This software patch resolves a number of security defects and customer reported bugs in Red Hat Single Single On 7.1. RH-SSO will deliver patches on a repeating schedule to resolve security defects and customer reported bugs. Fixes for RH-SSO 7.1 will continue until RH-SSO 7.2 is released, and at that time maintenance will be delivered on RH-SSO 7.2.

Updated client adapters are released as needed to resolve customer reported issues or security fixes. The adapters are released as needed so often a given cumulative patch version will not have an associated client adapter for all products.
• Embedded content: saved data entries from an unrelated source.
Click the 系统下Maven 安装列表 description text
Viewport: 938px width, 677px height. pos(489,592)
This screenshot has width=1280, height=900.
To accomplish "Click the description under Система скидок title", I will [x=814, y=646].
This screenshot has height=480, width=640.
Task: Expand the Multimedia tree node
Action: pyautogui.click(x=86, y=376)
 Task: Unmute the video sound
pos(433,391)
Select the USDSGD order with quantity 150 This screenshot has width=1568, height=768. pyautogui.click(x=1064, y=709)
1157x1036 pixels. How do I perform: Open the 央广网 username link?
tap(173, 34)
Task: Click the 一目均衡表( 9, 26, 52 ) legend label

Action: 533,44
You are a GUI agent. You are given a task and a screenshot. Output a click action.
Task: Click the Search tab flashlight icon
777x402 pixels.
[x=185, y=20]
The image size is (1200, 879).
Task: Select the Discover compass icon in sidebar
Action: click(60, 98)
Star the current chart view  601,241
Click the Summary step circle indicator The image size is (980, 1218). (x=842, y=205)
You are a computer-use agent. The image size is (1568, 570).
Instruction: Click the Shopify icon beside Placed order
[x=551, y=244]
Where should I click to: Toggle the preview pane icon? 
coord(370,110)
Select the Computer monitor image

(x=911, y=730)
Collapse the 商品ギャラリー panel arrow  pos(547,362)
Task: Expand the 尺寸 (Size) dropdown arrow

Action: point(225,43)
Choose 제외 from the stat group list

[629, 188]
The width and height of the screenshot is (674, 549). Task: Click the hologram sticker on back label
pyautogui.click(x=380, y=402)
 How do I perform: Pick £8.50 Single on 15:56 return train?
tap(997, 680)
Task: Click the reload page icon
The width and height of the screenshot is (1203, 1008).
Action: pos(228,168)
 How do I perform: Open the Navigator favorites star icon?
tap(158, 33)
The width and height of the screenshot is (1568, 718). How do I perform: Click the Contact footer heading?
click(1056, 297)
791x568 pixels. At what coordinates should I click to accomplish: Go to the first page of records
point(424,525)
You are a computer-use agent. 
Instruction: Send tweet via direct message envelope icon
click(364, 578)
For more information on which client adapters are tested and supported with Red Hat Single Sign-On versions see: Red Hat Single Sign-On adapter and server compatability

This update includes all fixes and changes from JBoss EAP 7.1 Update 03.

This update includes the following bug fixes or changes:

ID Component Summary
RHSSO-1162 Bouncycastle version updated
KEYCLOAK-5848 Server Possibility to configure different attribute for GET_GROUPS_FROM_USER_MEMBEROF_STRATEGY instead of memberof
KEYCLOAK-5698 Server Sync update of cached user doesn't invalidate user
KEYCLOAK-5183 Adapters Support for AssertionConsumerServiceUrl in Saml Adapter subsystem
KEYCLOAK-5767 Adapters IE9 sometimes using HTTP status code 1223 instead of 204

Installation

For instructions on applying Red Hat Single Sign-On cumulative patch (also referred to as a Micro Release) see Micro Upgrades in Red Hat Single Sign-On 7.1 Patching And Upgrading Guide.

The adapters are distributed as a full release which is intended to replace the existing adapter. Full details are available in Upgrading Red Hat Single Sign-On Adapters.

Deprecated

IBM DB2 is deprecated as a tested integration and will no longer be tested with releases after and including Red Hat Single Sign-On 7.3.